En su obra “Los trabajos y los días”, el poeta griego Hesíodo (siglo VIII antes de nuestra era), narra el mito de Pandora, la primera mujer en la mitología griega. La humanidad vivía como los dioses, hasta que Prometeo le robó a Zeus el fuego (que escondía celosamente) para entregárselo a los hombres y a las mujeres. Furioso, Zeus ordenó a Hefestos crear a Pandora, como una venganza. No pasemos por alto el dato misógino, los dioses la crearon: bella, sensual, pero mentirosilla y voluble. Todo un clásico de los imaginarios de la “feminidad”. Fue Pandora quien –en su curiosidad irresponsable– abrió el ánfora (también se ha traducido como caja) en la que se resguardaban los males de la humanidad.
Los males escaparon y se esparcieron por el mundo: el dolor, la enfermedad, la guerra, los vicios. Hesíodo cuenta, que una vez acontecida la catástrofe, dentro de la caja sólo permaneció la esperanza, atrapada entre los bordes. La humanidad no fue castigada por un hecho insignificante, Prometeo robó el fuego. La metáfora del principio civilizatorio, el inicio de las tecnologías que marcaron la evolución. Fue castigado –una vez más, como en el caso de Eva y su manzana– el anhelo de conocimiento. Pero los dioses –tan punitivos– no quisieron dejarnos completamente solos en nuestras desgracias: cuando irrumpen las crueldades del mundo, cuando las dolencias nos afligen, siempre podemos ir a hurgar en el fondo de esa caja metafórica colocada en algún lugar dentro de nosotras/os. Buscar, arañar, insistir, recuperar la esperanza que se esconde. Podemos intentarlo.
Platón consideró la esperanza como una especie de placer, asociada a la memoria y a la imaginación. Si en medio de la tormenta una recuerda que hubo tiempos mejores, está en la posibilidad de recrearlos. ¿Cuáles son –en los momentos difíciles– las fuentes de nuestra esperanza? El deseo. Siempre el deseo. El amor. La voluntad de aprender. La capacidad de imaginar mañanas más generosos, de imaginar abrazos, de imaginar treguas, conversaciones, comunidades de apoyo. Tantas veces la esperanza lo único que necesita, es que el dolor amaine. Que nos dé una tregua. ¿Qué es la esperanza cuando una se siente –como en el tango– cuesta abajo en su rodada? Me da por pensarla como una hija terca, particularmente empecinada en la vida.

Problema: Reproduce tal cual el fragmento del texto sobre el mito de Pandora que va desde "Los males escaparon" hasta "esconde. Podemos intentarlo.", ambos incluidos. Los registros no tienen relación con el texto sobre el mito de Pandora.

Extractos de datos
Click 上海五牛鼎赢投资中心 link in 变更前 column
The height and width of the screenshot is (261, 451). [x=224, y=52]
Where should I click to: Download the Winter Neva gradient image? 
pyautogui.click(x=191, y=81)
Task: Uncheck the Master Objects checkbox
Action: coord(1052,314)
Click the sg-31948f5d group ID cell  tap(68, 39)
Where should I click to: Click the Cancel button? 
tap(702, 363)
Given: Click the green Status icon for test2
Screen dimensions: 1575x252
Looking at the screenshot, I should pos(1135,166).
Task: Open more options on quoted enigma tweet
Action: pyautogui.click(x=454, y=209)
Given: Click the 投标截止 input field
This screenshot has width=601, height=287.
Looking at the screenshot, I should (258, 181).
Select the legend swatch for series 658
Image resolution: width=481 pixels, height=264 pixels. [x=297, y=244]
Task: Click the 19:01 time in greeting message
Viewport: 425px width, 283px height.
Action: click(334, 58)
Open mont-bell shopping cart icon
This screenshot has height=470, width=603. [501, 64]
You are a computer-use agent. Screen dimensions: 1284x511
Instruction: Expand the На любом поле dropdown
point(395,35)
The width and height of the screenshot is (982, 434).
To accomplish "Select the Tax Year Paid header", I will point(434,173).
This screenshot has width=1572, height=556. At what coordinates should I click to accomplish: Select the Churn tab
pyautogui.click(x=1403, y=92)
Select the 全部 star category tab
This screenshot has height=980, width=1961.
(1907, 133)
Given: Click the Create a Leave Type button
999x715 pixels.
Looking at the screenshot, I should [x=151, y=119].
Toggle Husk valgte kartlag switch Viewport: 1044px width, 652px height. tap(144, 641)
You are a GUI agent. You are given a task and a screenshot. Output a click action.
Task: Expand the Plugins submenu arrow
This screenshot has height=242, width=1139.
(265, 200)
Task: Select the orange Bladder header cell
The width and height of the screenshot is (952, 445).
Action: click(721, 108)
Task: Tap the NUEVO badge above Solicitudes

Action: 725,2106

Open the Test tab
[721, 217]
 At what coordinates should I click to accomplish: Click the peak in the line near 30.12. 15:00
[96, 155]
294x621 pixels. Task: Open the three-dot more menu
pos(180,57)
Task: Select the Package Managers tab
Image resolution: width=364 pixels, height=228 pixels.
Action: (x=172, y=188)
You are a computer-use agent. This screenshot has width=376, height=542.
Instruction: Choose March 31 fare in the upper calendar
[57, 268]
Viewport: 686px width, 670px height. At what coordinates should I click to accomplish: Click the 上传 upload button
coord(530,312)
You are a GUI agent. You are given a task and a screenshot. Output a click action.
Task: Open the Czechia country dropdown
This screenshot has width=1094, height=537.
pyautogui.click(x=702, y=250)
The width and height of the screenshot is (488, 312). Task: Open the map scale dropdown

Tu respuesta:
Los males escaparon y se esparcieron por el mundo: el dolor, la enfermedad, la guerra, los vicios. Hesíodo cuenta, que una vez acontecida la catástrofe, dentro de la caja sólo permaneció la esperanza, atrapada entre los bordes. La humanidad no fue castigada por un hecho insignificante, Prometeo robó el fuego. La metáfora del principio civilizatorio, el inicio de las tecnologías que marcaron la evolución. Fue castigado –una vez más, como en el caso de Eva y su manzana– el anhelo de conocimiento. Pero los dioses –tan punitivos– no quisieron dejarnos completamente solos en nuestras desgracias: cuando irrumpen las crueldades del mundo, cuando las dolencias nos afligen, siempre podemos ir a hurgar en el fondo de esa caja metafórica colocada en algún lugar dentro de nosotras/os. Buscar, arañar, insistir, recuperar la esperanza que se esconde. Podemos intentarlo.